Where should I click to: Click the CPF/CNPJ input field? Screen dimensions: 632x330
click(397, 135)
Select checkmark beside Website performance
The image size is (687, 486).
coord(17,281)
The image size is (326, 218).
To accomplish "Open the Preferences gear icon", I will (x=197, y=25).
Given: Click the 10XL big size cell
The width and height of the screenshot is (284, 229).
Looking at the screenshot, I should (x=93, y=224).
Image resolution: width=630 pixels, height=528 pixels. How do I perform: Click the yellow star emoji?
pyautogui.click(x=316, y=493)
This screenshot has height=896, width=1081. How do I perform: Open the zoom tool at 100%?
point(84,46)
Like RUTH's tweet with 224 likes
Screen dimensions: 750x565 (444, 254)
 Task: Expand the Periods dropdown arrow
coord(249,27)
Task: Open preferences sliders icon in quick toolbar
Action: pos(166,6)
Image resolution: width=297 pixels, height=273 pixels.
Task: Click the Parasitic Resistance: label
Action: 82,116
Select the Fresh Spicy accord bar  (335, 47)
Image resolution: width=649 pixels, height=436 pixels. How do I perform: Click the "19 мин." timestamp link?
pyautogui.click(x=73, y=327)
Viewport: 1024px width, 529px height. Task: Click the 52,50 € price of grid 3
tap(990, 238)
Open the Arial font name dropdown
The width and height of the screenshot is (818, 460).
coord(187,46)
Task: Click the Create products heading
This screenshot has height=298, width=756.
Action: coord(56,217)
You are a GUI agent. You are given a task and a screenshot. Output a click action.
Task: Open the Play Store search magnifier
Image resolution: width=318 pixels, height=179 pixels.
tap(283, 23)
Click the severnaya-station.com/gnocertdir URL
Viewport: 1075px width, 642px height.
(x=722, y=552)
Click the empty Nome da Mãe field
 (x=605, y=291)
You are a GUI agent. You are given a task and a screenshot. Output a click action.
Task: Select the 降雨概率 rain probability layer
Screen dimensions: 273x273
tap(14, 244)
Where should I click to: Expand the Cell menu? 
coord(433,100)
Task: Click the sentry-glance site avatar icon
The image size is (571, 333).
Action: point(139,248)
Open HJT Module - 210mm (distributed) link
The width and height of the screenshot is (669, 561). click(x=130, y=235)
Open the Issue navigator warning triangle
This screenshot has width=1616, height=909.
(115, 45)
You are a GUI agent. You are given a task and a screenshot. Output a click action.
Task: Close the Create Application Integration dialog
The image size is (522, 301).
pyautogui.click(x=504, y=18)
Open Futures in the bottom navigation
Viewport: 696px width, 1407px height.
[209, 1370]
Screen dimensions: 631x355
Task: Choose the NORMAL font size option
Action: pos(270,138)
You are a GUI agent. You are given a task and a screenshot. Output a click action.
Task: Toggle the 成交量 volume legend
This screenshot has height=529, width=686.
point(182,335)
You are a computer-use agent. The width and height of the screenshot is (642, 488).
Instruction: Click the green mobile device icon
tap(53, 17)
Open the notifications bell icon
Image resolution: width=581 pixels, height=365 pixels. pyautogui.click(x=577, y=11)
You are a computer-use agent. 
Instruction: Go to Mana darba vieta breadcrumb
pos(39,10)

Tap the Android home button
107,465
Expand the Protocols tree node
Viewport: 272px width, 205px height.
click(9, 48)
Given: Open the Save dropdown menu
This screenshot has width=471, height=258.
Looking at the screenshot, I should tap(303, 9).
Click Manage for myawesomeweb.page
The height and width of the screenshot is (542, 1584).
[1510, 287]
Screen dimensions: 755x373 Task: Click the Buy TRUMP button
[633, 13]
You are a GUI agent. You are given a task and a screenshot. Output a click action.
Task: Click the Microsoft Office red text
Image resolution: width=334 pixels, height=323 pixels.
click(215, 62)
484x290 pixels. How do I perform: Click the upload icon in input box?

◇ ◇ ◇ ◇ ◇ ◇ ◇

What is needed:
Count the lines in the entries where the string "computer" appears, and report only the number.

Answer space:
2